Description of the task. Please print the whole of the listing that follows exactly.

Records shown.

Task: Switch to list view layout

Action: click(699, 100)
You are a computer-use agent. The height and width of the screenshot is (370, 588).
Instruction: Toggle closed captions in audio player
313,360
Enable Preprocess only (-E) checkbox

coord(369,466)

The completed task.
Task: Switch to list view layout

Action: click(699, 100)
You are a computer-use agent. The height and width of the screenshot is (370, 588).
Instruction: Toggle closed captions in audio player
313,360
Enable Preprocess only (-E) checkbox

coord(369,466)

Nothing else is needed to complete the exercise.